He pops into an inn to test the radio and TV, and promptly runs into two more survivors, Taggart and Peggy (Dennis Price and Virginia Field), who eye Nolan suspiciously. Taggart happens to have a gun, which he trains on Nolan until he’s satisfied that he’s no threat. Jeff turns out to be an American aviation engineer who had been consulting on a UK-based project when the sh*t hit the fan. Taggart is far less open, simply claiming that he and Peggy are a couple (which turns out later to be a lie).

Dennis Price and Virginia Field in The Earth Dies Screaming, 1964
"I don't want any arguments. I get to decide what we watch on the telly tonight... got it?"

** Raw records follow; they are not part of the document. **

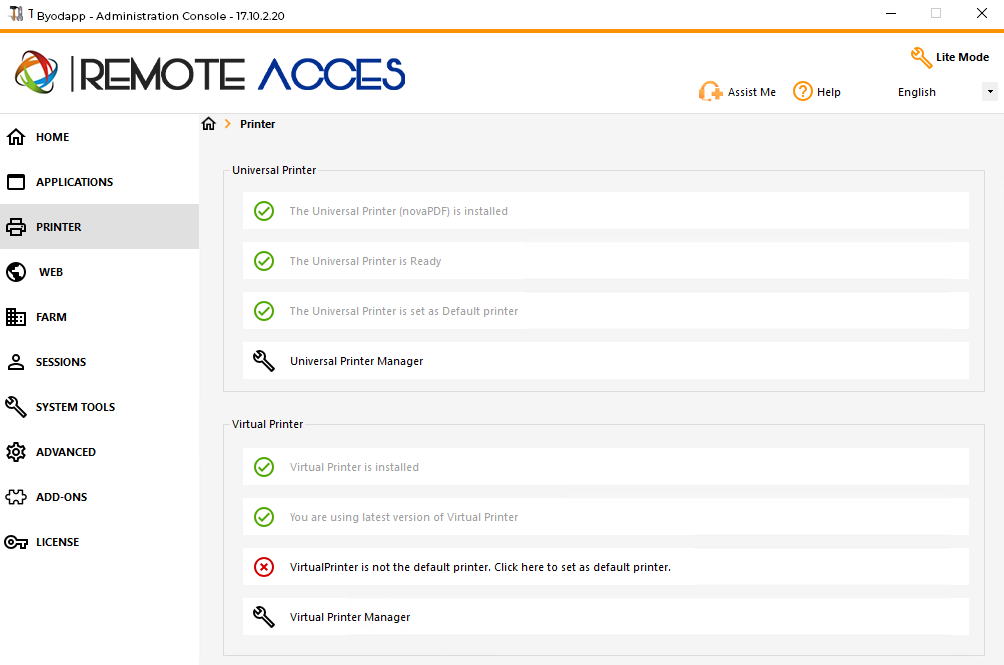Set VirtualPrinter as default printer
Image resolution: width=1004 pixels, height=665 pixels.
[480, 567]
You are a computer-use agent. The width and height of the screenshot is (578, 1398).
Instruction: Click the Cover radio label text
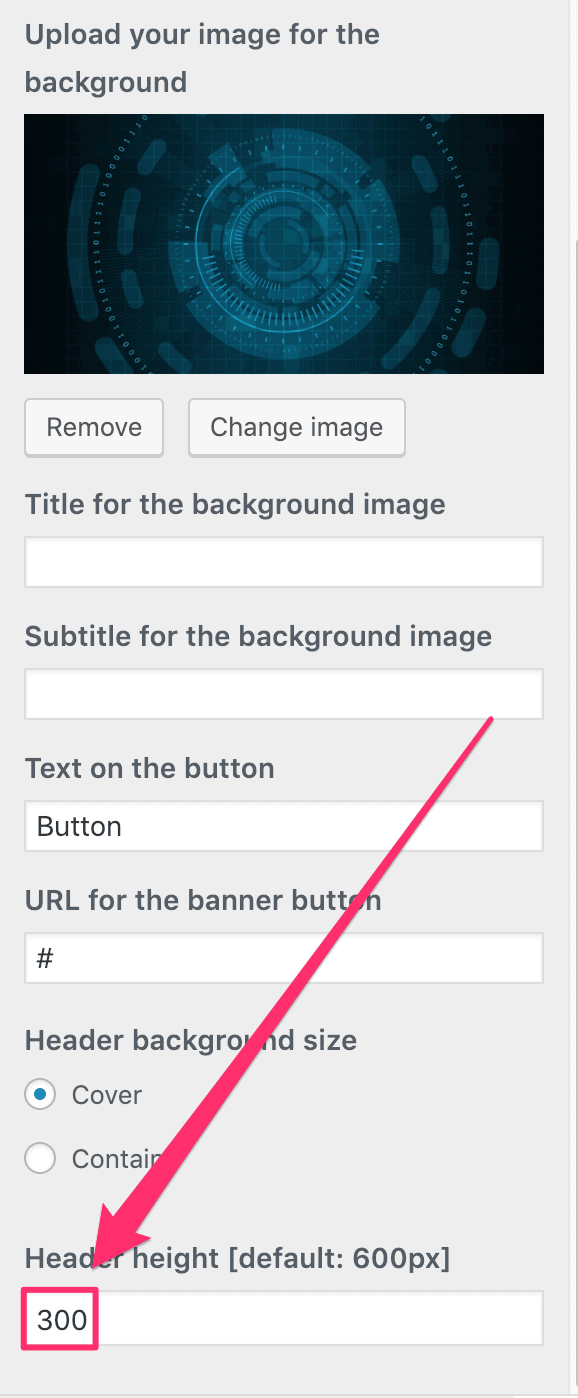(107, 1094)
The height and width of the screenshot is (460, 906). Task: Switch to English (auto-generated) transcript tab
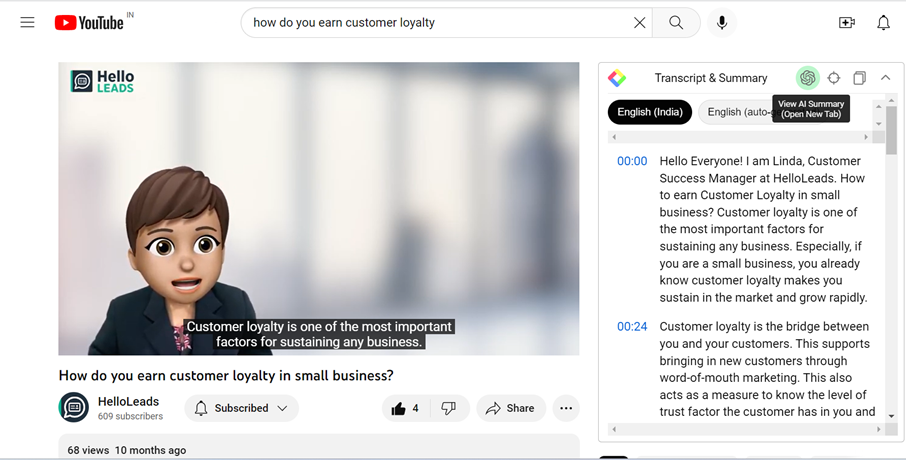click(x=738, y=112)
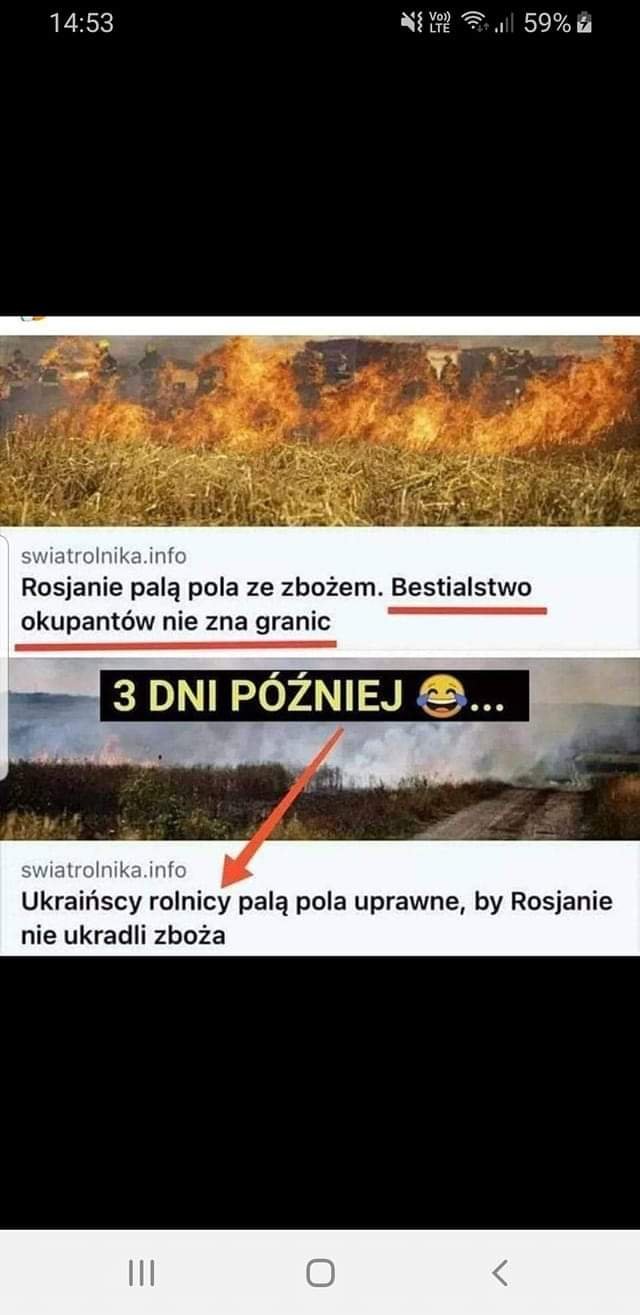The image size is (640, 1315).
Task: Open the burning wheat field photo
Action: point(320,430)

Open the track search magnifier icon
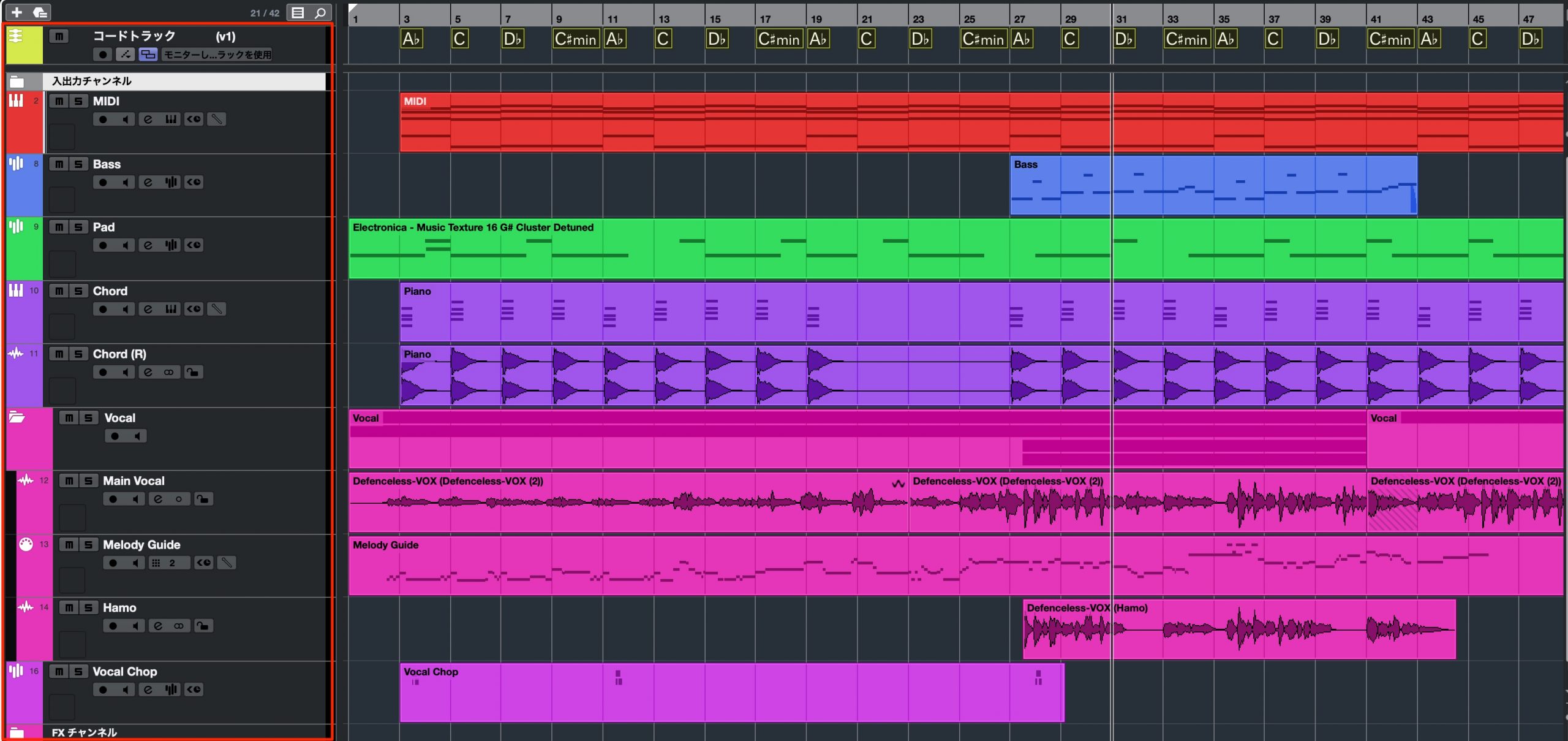tap(320, 13)
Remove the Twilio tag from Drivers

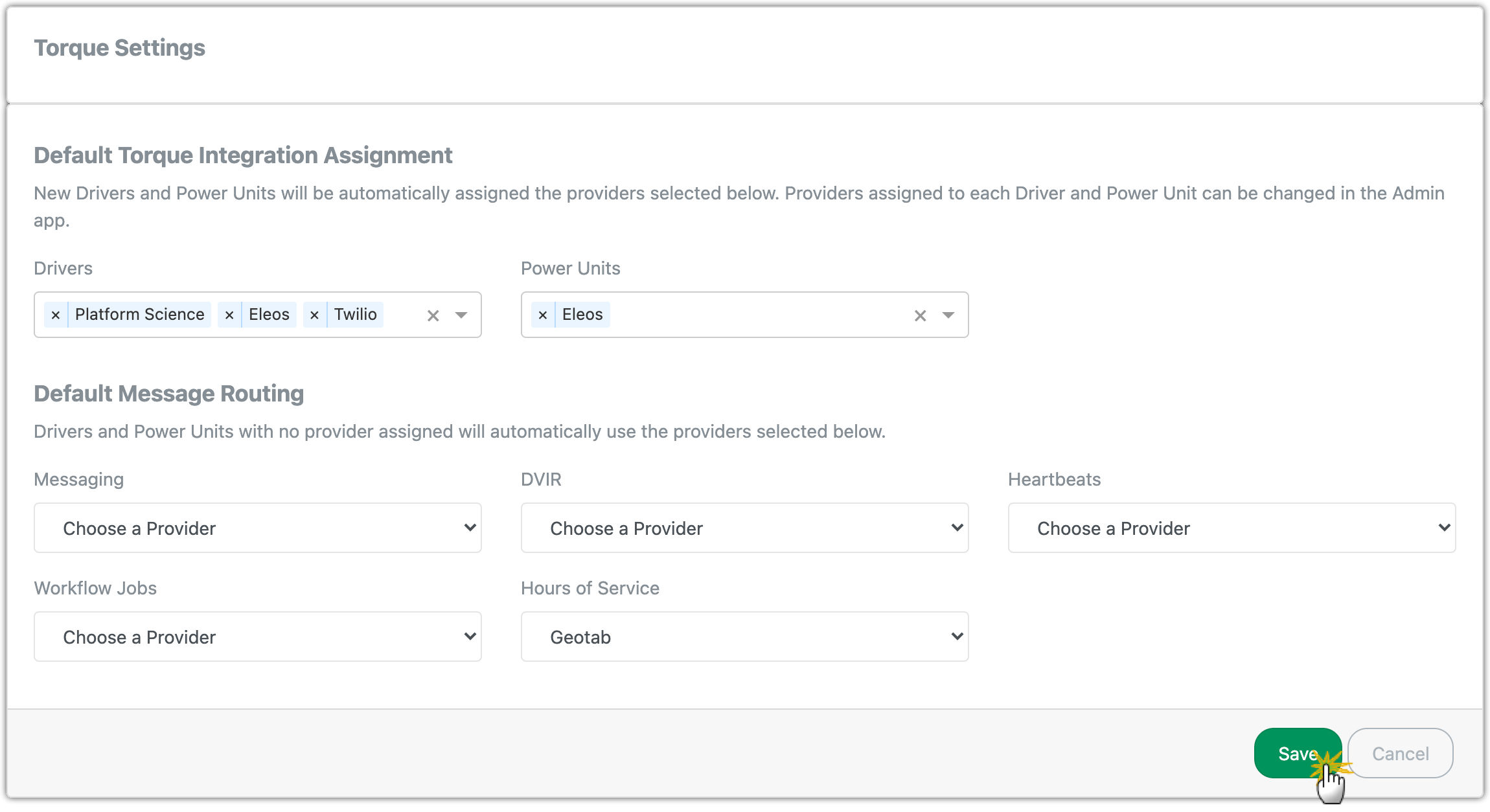coord(315,315)
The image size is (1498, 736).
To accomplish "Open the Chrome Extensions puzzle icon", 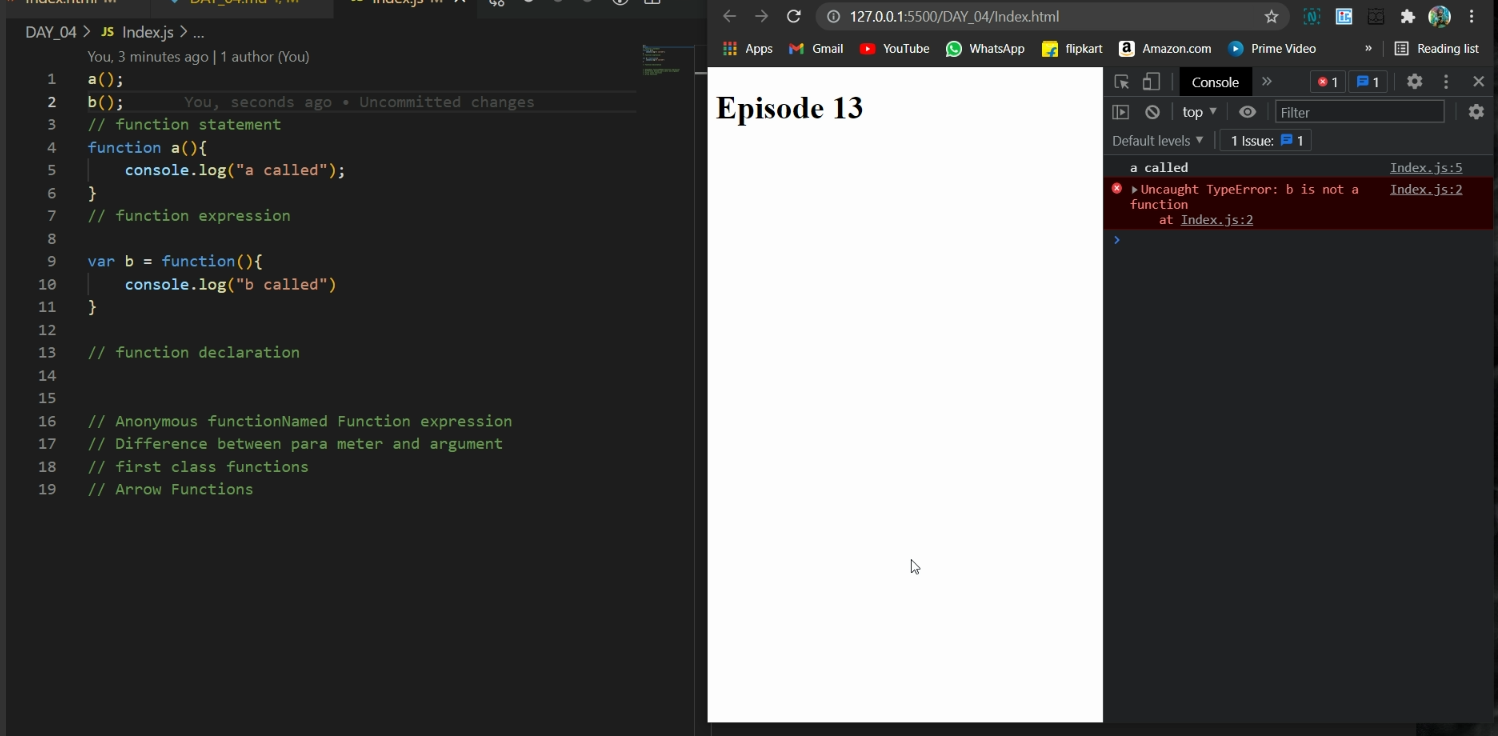I will (x=1408, y=16).
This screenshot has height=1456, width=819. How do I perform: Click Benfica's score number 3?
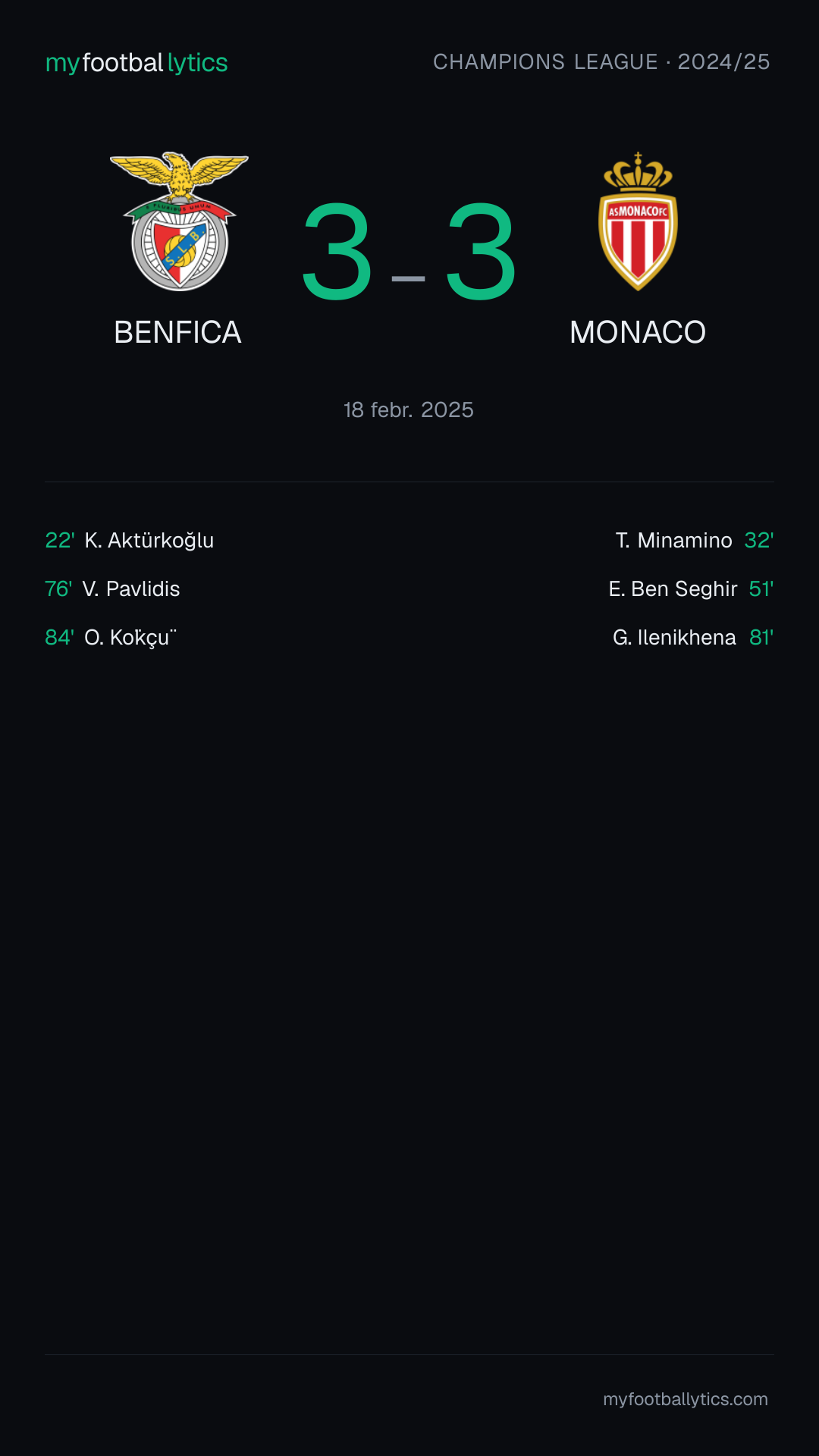point(337,251)
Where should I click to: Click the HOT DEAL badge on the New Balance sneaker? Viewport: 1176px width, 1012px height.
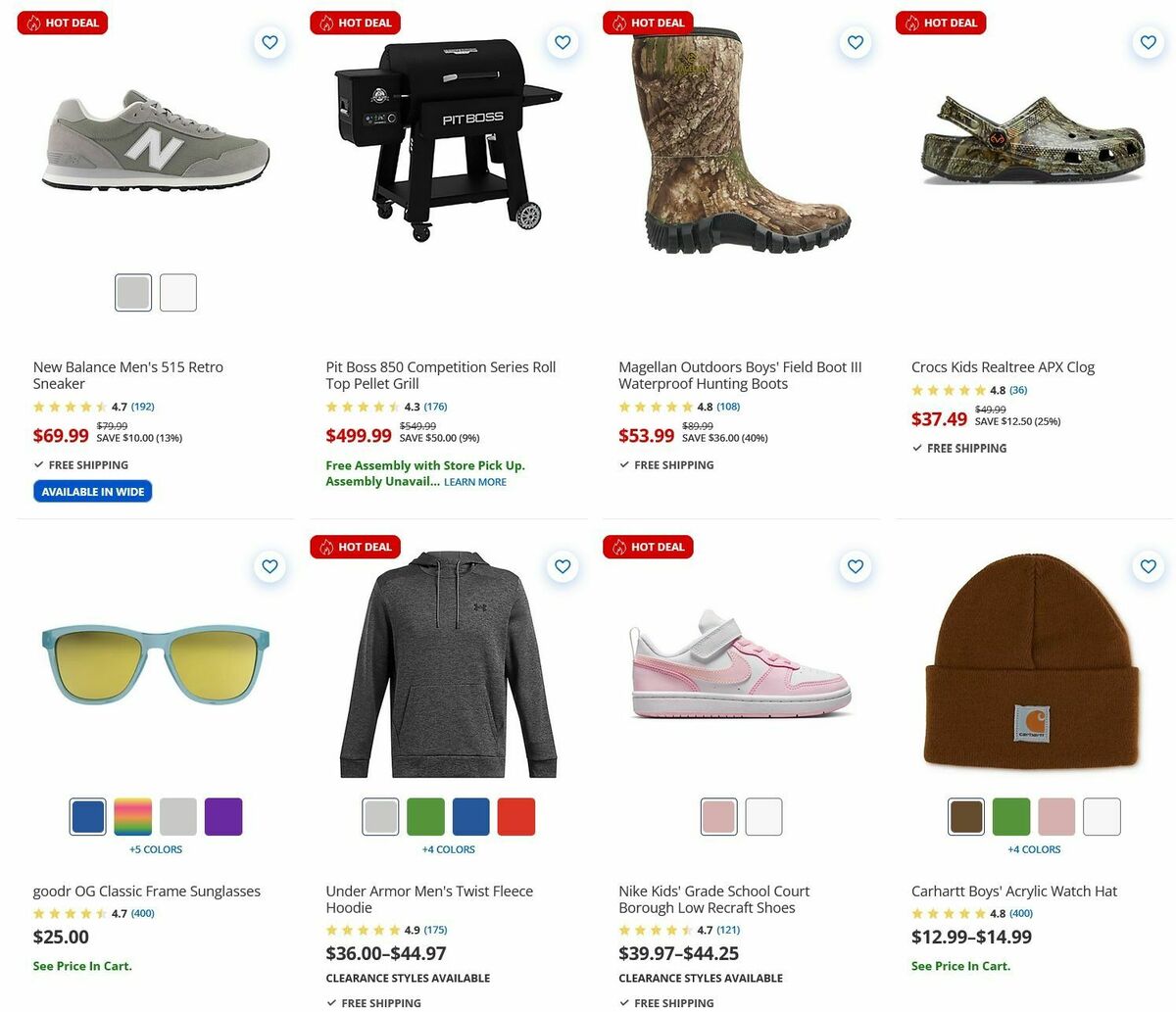pyautogui.click(x=62, y=23)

As the three survivors speculate on what’s happened and what they should do next, stark differences in outlook emerge. Jeff insists that they all need to stay together to survive. Taggart has a far bleaker take on what looks to be an enemy attack: “Whoever it is has won the war -- once they move in, it’s every man for himself!”

Soon, the three are joined by four more ragtag survivors. Ed and Vy (Thorley Walters and Vanda Godsell), are a dissolute, alcoholic middle-aged couple who initially seem more put out that their partying has been interrupted than about the massacre of their fellow countrymen. Mel and Lorna (David Spenser and Anna Palk) are teenagers who eloped, and now, with Lorna ready to give birth at any moment, are desperately trying to get back to whatever is left of civilization.

After hearing their stories, Jeff, the logical engineer, figures out that when the event happened they had all been in indoor locations where the air was thoroughly filtered, suggesting a gas attack. But nothing can prepare the group for the terrifying, unearthly menace that they will soon encounter.

By 1964, the storyline of a motley band of survivors quarrelling over a mysterious end-of-the-world calamity was a firmly entrenched sci-fi cliché. But that didn’t prevent UK low-budget filmmakers from exploiting the well-worn material over and over. The Earth Dies Screaming’s director, Terence Fisher (who had already distinguished himself by directing such Hammer classics as Horror of Dracula and Curse of the Werewolf), would in short order go on to helm two more in the same sci-fi vein: Island of Terror (1966) and Island of the Burning Damned (aka Night of the Big Heat, 1967; see my review here.)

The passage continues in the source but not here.